• _Task goal_:
Your answer should be each line of the entries that contains the word "Sort", copied in full.

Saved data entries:
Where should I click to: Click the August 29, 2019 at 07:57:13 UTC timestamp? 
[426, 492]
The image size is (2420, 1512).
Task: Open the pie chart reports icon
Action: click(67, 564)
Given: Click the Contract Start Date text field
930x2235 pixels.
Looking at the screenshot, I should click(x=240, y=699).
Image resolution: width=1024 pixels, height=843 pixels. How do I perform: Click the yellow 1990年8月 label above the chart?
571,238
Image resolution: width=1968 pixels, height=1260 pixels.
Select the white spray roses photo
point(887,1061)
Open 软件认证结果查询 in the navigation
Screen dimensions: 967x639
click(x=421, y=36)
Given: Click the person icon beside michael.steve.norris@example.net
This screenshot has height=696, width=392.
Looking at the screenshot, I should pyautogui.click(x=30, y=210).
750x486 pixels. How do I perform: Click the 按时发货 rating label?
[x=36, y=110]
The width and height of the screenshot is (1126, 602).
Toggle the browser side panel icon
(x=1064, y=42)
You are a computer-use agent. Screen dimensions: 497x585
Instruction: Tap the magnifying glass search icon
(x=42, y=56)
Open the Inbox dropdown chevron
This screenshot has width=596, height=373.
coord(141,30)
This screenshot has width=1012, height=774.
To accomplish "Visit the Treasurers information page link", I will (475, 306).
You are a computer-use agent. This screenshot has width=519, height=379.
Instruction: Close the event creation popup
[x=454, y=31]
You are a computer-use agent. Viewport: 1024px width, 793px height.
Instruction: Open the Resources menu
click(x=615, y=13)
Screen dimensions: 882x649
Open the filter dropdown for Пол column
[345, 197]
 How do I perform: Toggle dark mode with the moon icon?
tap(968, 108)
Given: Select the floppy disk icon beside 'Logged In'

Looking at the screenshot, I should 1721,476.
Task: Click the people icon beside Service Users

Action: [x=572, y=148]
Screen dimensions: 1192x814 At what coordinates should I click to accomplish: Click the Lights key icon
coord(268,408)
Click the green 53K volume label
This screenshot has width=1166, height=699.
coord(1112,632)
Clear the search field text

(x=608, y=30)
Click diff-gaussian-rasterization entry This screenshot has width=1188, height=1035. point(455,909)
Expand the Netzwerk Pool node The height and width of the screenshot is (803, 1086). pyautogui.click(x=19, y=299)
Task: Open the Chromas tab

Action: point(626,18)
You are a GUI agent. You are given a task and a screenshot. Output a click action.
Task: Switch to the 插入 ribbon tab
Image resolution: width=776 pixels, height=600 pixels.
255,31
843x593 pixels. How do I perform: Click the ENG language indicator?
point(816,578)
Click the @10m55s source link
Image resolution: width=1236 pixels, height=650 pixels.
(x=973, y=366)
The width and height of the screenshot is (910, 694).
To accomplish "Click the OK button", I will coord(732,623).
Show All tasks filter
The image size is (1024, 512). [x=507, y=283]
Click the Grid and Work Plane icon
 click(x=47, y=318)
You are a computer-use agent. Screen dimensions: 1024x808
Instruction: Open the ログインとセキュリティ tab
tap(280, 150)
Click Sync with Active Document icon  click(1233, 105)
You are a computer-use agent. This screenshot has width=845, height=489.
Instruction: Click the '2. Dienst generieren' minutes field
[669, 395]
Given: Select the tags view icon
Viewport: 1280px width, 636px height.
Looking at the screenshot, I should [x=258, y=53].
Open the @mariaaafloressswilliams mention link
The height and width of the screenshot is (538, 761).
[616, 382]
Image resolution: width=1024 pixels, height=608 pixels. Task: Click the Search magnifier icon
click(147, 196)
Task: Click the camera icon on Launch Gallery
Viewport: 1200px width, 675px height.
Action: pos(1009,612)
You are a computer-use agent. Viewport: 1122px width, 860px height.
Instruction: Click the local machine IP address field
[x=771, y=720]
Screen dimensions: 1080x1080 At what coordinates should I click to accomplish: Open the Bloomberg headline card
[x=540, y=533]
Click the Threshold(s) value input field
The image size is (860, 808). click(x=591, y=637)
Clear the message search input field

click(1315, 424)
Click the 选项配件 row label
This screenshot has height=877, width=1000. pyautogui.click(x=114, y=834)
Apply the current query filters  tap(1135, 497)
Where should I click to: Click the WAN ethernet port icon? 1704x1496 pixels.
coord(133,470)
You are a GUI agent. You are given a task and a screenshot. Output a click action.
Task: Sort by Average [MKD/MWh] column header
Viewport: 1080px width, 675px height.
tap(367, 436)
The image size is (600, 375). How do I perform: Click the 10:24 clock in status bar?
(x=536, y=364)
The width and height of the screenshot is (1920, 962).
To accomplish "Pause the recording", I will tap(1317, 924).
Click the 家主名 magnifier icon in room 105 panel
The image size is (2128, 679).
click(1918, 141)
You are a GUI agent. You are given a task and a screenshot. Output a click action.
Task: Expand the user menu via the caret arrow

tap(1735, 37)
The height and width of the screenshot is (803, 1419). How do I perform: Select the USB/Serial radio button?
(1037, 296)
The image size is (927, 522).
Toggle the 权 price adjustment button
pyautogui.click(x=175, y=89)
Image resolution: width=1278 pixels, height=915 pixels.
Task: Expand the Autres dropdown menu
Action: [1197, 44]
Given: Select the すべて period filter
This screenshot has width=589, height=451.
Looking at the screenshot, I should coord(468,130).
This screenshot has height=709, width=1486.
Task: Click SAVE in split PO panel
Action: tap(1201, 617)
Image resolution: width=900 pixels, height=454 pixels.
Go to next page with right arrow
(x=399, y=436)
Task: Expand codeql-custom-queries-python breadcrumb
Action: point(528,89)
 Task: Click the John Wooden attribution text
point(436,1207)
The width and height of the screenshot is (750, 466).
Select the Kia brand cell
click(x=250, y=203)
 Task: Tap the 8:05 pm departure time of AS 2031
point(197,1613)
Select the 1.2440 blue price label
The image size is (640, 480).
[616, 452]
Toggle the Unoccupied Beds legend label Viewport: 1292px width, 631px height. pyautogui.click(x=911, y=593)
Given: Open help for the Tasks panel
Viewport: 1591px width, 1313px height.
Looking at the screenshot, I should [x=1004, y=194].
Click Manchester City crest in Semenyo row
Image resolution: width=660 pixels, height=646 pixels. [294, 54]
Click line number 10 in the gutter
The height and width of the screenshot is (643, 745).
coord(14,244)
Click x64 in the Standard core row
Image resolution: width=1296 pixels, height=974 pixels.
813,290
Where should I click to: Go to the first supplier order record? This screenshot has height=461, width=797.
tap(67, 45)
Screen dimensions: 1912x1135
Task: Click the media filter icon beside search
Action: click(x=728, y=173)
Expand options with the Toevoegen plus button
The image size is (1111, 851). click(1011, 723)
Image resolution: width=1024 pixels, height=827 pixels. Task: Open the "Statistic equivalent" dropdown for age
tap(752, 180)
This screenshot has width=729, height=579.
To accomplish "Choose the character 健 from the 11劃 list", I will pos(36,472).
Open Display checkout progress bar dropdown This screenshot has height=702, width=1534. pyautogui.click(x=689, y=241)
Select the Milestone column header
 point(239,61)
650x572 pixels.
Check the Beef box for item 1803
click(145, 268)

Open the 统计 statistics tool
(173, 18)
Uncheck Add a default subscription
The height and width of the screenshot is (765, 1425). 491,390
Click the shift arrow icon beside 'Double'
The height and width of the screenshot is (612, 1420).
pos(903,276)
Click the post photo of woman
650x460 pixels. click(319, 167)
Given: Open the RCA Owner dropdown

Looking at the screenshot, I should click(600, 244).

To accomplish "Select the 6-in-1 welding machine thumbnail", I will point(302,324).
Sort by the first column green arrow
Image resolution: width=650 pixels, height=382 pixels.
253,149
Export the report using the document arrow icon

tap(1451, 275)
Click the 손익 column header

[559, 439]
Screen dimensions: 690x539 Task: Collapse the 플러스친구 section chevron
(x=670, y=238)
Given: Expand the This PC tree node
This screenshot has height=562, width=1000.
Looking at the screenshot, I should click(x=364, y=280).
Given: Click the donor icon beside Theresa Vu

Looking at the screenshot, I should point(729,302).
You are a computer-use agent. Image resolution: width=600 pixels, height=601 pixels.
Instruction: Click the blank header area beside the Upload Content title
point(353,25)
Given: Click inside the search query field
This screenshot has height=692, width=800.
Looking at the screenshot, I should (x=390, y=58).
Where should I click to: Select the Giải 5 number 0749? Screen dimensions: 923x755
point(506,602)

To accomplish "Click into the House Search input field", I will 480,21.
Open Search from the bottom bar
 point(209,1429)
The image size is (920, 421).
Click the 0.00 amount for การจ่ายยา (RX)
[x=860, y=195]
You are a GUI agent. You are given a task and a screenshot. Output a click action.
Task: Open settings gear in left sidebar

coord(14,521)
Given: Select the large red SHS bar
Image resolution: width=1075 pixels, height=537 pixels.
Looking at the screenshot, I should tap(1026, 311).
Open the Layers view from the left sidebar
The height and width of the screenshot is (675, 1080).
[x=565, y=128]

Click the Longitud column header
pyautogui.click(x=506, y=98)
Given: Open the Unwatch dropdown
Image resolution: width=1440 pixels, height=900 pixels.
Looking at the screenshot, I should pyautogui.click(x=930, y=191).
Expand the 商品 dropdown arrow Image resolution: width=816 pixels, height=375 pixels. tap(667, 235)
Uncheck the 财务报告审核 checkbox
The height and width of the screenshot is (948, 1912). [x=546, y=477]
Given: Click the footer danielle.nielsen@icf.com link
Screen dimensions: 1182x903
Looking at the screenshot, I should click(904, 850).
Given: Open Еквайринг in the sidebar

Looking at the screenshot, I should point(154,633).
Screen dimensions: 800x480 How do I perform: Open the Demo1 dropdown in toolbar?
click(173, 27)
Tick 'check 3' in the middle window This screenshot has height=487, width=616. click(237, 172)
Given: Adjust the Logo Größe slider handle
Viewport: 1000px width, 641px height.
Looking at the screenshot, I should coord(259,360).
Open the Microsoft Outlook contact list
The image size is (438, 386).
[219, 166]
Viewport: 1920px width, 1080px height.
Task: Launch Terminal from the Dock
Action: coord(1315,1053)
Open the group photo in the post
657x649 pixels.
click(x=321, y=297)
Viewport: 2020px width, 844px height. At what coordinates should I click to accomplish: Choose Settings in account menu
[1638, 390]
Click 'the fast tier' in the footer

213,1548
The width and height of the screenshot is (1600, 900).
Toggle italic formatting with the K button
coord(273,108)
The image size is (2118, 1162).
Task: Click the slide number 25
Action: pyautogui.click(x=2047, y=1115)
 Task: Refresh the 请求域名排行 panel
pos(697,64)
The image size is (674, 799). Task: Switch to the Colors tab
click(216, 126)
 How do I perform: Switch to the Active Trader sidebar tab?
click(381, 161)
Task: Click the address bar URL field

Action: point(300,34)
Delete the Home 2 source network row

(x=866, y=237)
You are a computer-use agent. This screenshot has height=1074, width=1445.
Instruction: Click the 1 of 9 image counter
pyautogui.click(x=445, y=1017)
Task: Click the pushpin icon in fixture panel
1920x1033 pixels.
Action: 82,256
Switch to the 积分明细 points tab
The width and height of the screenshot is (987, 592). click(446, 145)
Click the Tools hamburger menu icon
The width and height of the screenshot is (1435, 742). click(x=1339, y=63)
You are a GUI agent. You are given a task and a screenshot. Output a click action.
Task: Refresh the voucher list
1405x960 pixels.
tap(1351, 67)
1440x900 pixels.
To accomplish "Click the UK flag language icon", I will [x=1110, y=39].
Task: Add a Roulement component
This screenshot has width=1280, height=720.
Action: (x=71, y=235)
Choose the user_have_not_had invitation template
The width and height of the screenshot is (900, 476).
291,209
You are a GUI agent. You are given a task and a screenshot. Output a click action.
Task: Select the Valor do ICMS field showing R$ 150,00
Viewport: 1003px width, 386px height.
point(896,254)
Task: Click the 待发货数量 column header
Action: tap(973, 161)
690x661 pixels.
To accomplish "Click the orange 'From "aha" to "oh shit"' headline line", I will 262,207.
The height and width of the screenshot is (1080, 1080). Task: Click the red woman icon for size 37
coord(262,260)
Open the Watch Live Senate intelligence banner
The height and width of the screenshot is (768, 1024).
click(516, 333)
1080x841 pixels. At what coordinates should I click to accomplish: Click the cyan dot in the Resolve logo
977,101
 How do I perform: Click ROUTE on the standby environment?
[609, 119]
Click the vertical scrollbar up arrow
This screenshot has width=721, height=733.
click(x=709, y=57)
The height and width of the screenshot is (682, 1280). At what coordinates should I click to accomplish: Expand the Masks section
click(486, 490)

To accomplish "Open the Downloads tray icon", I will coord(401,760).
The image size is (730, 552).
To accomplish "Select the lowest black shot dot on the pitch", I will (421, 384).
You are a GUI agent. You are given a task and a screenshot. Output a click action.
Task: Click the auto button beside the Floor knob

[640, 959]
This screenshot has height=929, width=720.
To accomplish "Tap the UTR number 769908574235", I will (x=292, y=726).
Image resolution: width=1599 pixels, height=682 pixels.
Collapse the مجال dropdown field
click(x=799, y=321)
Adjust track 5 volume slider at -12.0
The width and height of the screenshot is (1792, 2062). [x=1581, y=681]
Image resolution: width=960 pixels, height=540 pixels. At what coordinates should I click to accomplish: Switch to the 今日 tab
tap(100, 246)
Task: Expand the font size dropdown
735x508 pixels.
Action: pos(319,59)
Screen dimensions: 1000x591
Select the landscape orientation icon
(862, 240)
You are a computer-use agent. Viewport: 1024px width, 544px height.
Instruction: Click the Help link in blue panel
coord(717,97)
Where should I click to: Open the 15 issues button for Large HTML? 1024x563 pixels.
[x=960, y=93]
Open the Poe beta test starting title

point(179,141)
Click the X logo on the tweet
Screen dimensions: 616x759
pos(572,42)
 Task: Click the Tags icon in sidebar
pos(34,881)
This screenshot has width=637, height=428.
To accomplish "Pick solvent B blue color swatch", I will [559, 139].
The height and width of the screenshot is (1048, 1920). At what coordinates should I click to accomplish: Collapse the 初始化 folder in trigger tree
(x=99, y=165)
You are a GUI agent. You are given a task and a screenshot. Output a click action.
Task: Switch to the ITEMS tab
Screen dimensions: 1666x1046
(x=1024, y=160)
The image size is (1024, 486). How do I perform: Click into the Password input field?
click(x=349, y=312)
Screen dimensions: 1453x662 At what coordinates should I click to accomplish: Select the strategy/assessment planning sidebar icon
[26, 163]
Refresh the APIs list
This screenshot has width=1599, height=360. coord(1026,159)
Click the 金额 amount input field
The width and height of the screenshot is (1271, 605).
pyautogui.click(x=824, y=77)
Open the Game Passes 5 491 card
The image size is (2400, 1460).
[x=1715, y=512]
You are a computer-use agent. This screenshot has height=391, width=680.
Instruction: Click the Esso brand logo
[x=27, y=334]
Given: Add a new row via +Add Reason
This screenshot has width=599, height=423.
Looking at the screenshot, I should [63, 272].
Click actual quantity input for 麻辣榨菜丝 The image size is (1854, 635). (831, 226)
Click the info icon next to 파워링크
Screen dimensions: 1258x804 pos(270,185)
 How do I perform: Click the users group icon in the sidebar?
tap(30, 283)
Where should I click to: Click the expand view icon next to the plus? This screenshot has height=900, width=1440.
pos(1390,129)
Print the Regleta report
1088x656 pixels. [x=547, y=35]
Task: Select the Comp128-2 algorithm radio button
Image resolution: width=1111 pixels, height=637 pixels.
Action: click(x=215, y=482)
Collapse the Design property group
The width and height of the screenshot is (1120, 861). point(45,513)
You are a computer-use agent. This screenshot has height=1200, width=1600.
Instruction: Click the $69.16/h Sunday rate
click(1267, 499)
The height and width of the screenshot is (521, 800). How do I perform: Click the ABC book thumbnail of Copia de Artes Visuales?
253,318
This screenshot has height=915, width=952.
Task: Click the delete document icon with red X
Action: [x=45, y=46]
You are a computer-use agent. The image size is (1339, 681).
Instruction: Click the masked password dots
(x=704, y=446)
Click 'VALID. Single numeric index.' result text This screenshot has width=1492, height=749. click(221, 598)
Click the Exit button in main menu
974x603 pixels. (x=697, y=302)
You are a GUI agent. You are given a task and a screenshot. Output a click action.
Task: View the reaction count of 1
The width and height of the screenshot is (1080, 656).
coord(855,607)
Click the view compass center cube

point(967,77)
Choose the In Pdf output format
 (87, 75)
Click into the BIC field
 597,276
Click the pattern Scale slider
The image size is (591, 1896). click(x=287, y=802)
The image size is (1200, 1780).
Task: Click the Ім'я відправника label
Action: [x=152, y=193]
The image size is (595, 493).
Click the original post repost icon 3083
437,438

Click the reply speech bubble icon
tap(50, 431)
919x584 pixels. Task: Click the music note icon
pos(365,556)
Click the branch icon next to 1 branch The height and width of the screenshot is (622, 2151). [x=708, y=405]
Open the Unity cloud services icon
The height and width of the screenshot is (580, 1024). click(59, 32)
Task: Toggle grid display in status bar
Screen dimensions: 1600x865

• _Exercise output_:
Task: Sort by Average [MKD/MWh] column header
Sort by the first column green arrow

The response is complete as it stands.